What kind of research was this?

This was an animal study that aimed to improve the understanding of how dose-escalation therapy works so that it can be made more effective and safer.

Animal studies are the ideal type of study to answer this sort of basic science question.

 

What did the research involve?

Most of the experiments were performed in mice that were engineered to develop autoimmune encephalomyelitis, which has similarities to multiple sclerosis (MS).

In this mouse model, more than 90% of a subset of immune cells called CD4+ T cells recognise myelin basic protein, which is found in the myelin sheath that surrounds nerve cells. This causes the immune system to attack the myelin sheath, damaging it, which causes nerve signals to slow down or stop.

The researchers injected the mice subcutaneously (under the skin) with a peptide (small protein) that corresponded to the region of myelin basic protein that was recognised by the CD4+ T cells.

The researchers initially wanted to see what the maximum dose of peptide that could be tolerated was, and what dose was most effective at inducing tolerance.

They then did further experiments in which they increased the dose of peptide and compared that with just giving the same dose of peptide on multiple days.

Finally, they looked at what genes were being expressed or repressed in CD4+ T cells during dose-escalation.

 

What were the basic results?

The researchers found that the maximum dose of peptide that could be tolerated safely by the mice was 8µg (micrograms).

The tolerance to the peptide increased as peptide dose increased. This means that when the mice were re-challenged with peptide, the immune response was lower in mice that received 8µg of peptide compared to mice that had received lower doses.

The researchers found that dose escalation was critical for effective immunotherapy. If mice received 0.08µg on day 1, 0.8µg on day 2, and 8µg on day 3, they could then tolerate doses of 80µg with no adverse effects. In addition, this dose escalation protocol suppressed activation and proliferation of the CD4+ T cells in response to the peptide.

The researchers then looked at the gene expression within CD4+ T cells during dose escalation. They found that each escalating dose of peptide treatment modified the genes that were expressed. Genes that are associated with an inflammatory response were repressed and genes that are associated with regulatory processes were induced.

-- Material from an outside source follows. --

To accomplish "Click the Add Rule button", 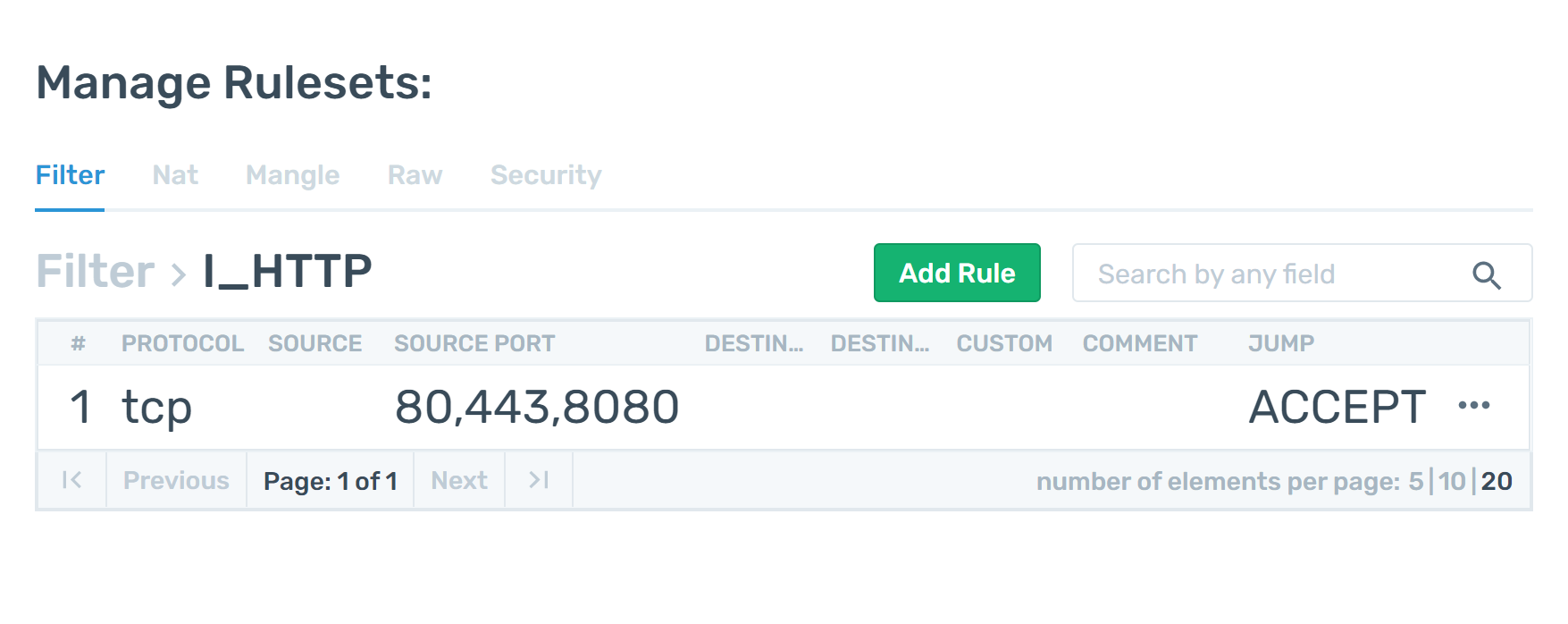I will click(957, 273).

How did the researchers interpret the results?

The researchers concluded that “these findings reveal the critical importance of dose escalation in the context of antigen-specific immunotherapy, as well as the immunological and transcriptional signatures associated with successful self-antigen escalation dose immunotherapy”.

They go on to say that “with the immunological and transcriptional evidence provided in this study, we anticipate that these molecules can now be investigated as surrogate markers for antigen-specific tolerance induction in clinical trials”.

 

Conclusion

This mouse study using a mouse model of MS has found that the dose-escalation protocol is extremely important for inducing tolerance, in this case a small fragment of myelin basic protein.

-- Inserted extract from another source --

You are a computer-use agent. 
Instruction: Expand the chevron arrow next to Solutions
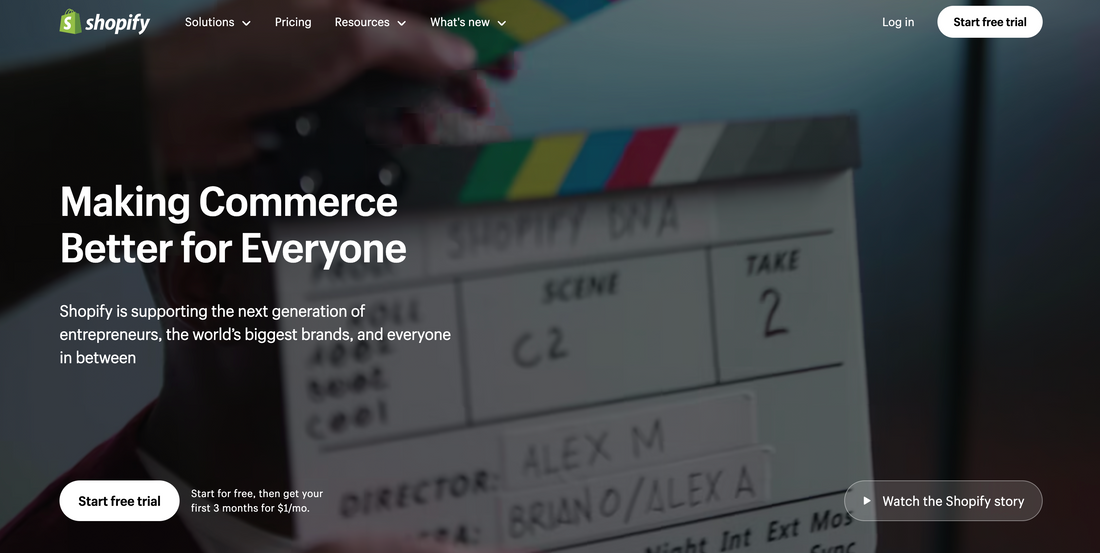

Escalation dose immunotherapy minimised immune system activation and proliferation during the early stages, and caused changes in gene expression that caused the attacking immune cells to express regulatory genes and to become suppressive.

The researchers hope that some of the changes in immune cells and in gene expression that they have identified can be used in clinical studies of tolerance-inducing treatments for autoimmune disorders to determine whether therapy is working.